A list header is a special kind of list item. It contains one or more paragraphs that are displayed before a list. The paragraphs are formatted like list items but they do not have a preceding number or bullet. The list header is represented by the list header element.

So I made a .odt using NeoOffice, put in a list using the default style List 1 saved it, unzipped it and added a list-header to the start of the list, then rezipped it and opened in NeoOffice. Hmm, well it does display, but the Writer interface seems to know nothing about list headers. The only way to create one seems to be outside of the application. Having a feature like this creates some very serious weirdness. You can load up a document with multiple paragraphs in the list header and they are preserved but if you try to add one then you just get a normal list item.
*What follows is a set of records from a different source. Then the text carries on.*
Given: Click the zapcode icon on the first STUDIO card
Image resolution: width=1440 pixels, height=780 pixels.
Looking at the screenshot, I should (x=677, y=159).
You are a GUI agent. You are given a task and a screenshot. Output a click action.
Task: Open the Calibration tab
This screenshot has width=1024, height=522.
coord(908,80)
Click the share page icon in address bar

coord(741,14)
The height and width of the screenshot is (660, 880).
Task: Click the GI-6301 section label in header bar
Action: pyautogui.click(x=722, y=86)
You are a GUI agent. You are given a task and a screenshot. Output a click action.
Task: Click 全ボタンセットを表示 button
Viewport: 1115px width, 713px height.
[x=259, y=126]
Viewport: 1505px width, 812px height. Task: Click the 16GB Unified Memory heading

Now I know this is not quite in line with what I'm saying about the file format being largely derived from OpenOffice.org. I don't know the history of this element but OpenOffice.org doesn't support it in any useful way. Looks like something added by a standards committee raised on SGML with a clear idea of what makes a 'good' document format and not much consideration about what makes a usable word processor interface but that's just a guess.

Lets talk about the formatting I got from my experiment. Is this what the spec really means?

graphics1See how the list header (Header 1) is indented? Not formatting I can imagine using. But it seems to be what the spec says. The paragraphs are formatted like list items but they do not have a preceding number or bullet.

How many of the ODF cheer squad have read the standard? Dealt with document interop issues? Me, I have only glanced at the OOXML spec and so I don't go around telling people about how bad it is, but on the few occasions I have looked at ODF and tested support for various things in Writer I have found problems or lack of support in OOo. The good thing with OpenOffice.org, of course is that you can tell Sun about the bug and it will likely get fixed sooner or later, particularly if you can rally enough supporters to vote.

The bottom line is that if you want to work with ODT you have to check out whether the other applications are going to support the bit you want to use. I will get around to changing that wikipedia page to be more useful.